I would on average have 1 or two good days per week but there is no way of predicting when they will be , which makes me virtually unemployable.
How ever.....I'm grateful that I'm alive! And on my good days I'm almost on a high. I feel so great! And on those days I try to deal to as much as possible, and even have a few people that I help out who are less fortunate. I live in hope that I will still solve this somehow.
I'm lucky that I owned my own home prior to this, and I have some savings that I use to cover the shortfall as the benefit is impossible to live on and pay the most basic bills. To financially assist me I have a boarder, and he is marvellous.
I believe we are all different in our post VM conditions, and have to keep open and looking for solutions, AND NOT GIVE UP!
All the best, to everyone out there!
I am 20 months post VM and just wanted to say there is light at the end of the tunnel! Have hope if you are still in recovery, be kind and patient to yourself. Take each day as a new day and try not to compare to the last or how you used to be. Having to stop all the things you love and enjoy is a challenge and if we can take time to learn about ourselves in those times we may gain strength to come through the other side.

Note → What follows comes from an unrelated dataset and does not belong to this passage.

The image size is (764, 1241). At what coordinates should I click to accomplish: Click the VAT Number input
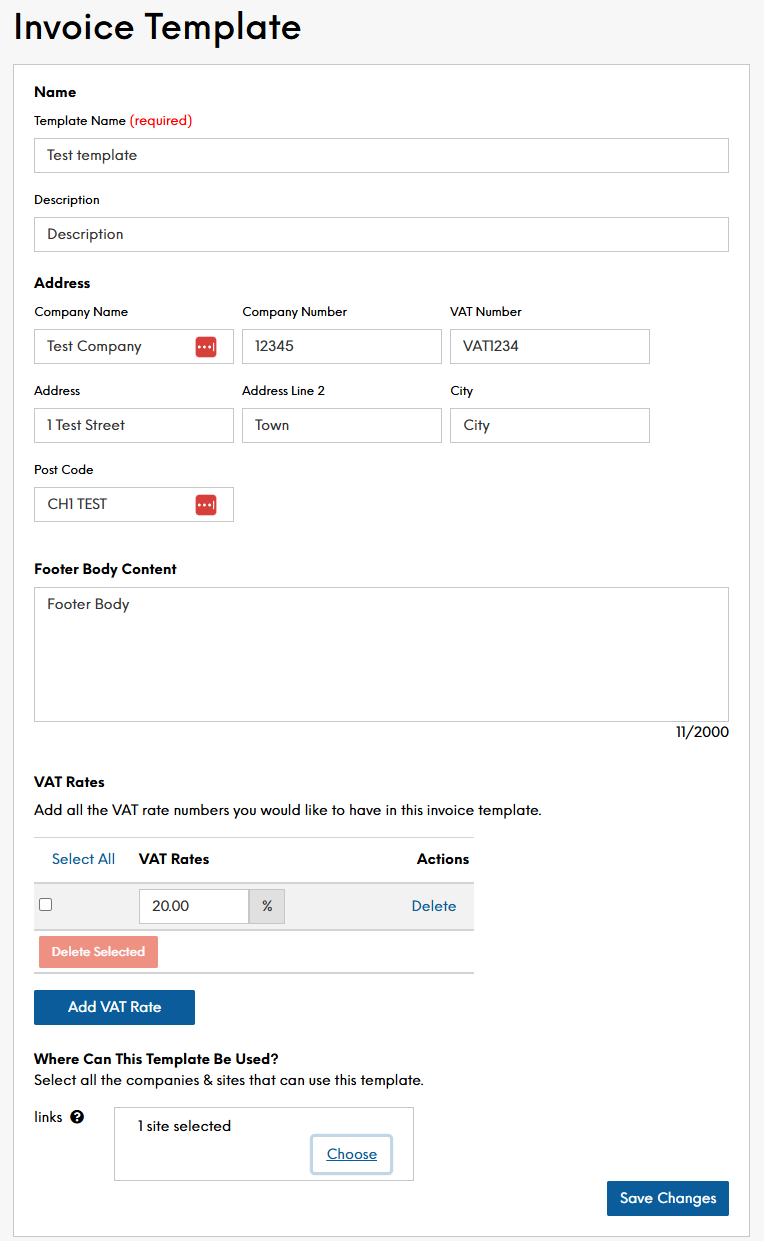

I couldnt walk, speak for more than an hour, have lights on, drive , play and dance with my children for what seemed like etertenity. Joy is returning in many ways, you learn to adapt and overcome the obstacles VM leaves you. Whilst they are not a gift they are present each day and a reminder that whilst I'm not 100% I'm alive, have all my limbs and I'm very grateful to have learnt from a very challenging time.

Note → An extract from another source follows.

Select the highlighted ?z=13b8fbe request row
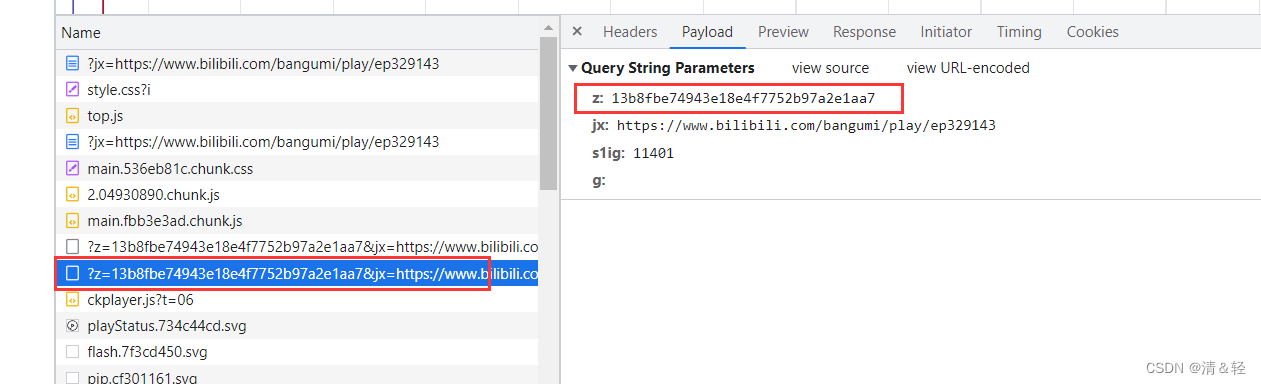This screenshot has height=384, width=1261. tap(298, 273)
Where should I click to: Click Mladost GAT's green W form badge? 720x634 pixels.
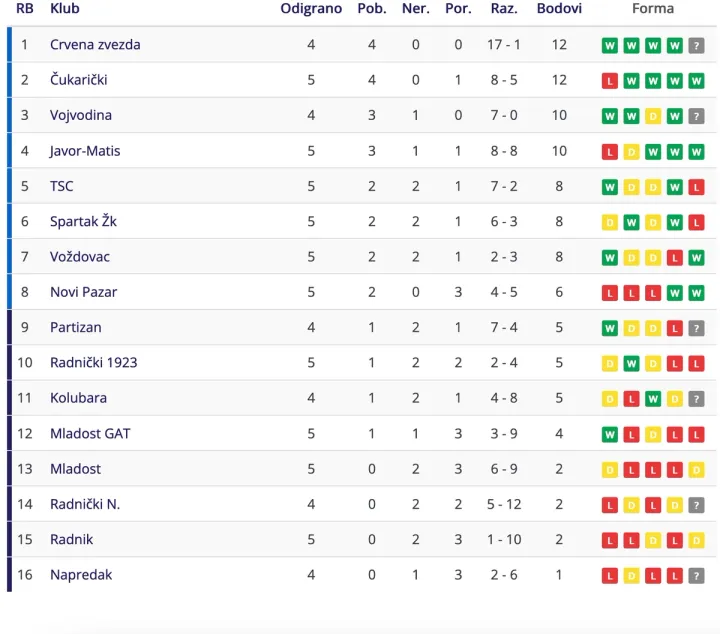[x=609, y=434]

Hi I was diagnosed with bacterial meningitis and sepsis in January 2018. I was in full time work at the time but was off sick for 6 months. When I returned to work I found things very difficult as I worked in a busy doctors surgery. I cut down my hours but became very tired very easily.

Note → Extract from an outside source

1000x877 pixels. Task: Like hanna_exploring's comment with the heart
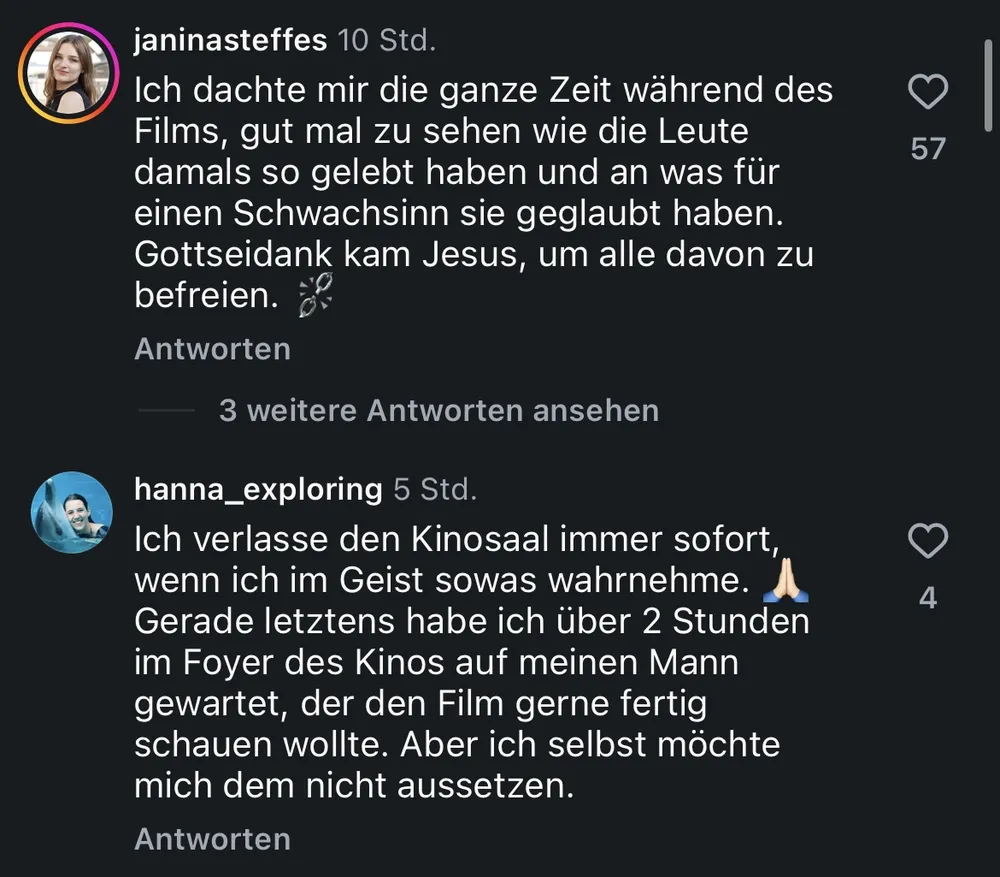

In March this year I retired from work and now receive my private and state pension and am able to manage ok financially.
I feel so much better now I don't have the pressure of work.
When I was diagnosed the consultant told my husband that if I hadn't been so fit I would not have survived.
I am thankful every day for my survival.
I do get exhausted very easily and my memory is shocking I also forget words when I'm speaking and have a weakness on my left side which needs a walking stick.
I was very lucky and try to live my life to the full and not to get anxious about things that do not matter.
I am not the person I was but I am here.
hi keepdia
glad to hear that u r okay now
I had also suffered from bacterial meningitis 10 years ago
there are days when I feel lively
but also there are days when I am exhausted 24 hours and regret to say that the latter days are more
but yeah we are still better
thanks to god!
There is No Recovery. Be aware there is after. It will show more and more as you age.I am in the hospital this morning and all night. My daughter is 28 yrs.old it made her special needs because she was 6 months old when she caught this . She is going to have a EEG,MRI. I have gone to a disease Specialist. She told me that this is all after math. Even though my daughter was high function. She is now slowly slipping away. Be aware and tell many.iam only on this tonight because I was sent an email. Please let others know.even if you are ok. Some might not be and they will spin their wheels. Iam trying to help others cut the crap,all the Bull. You have to be YOUR OWN ADVOCATE. it's your life,and no one knows except those who ate going through this alone or have a love one.
I myself got bm in April this year like a lot of people with this, lost the use of my legs but with a lot of help learned to walk again, still got the headaches 24 hours a day but fighting back, I will never give up, hope this will help people, and thank you for all of the support on this site 🙏
Yes, I was diagnosed with viral meningitis about a month ago. I recovered fully in about two weeks. It was a rough two weeks, and my doctor attributes my speedy recovery due to my fit and healthy lifestyle. I highly recommend everybody eats well, exercises every day and maintains proper hygiene, as these things will greatly help you in speedy recovery in any health adversity in your life!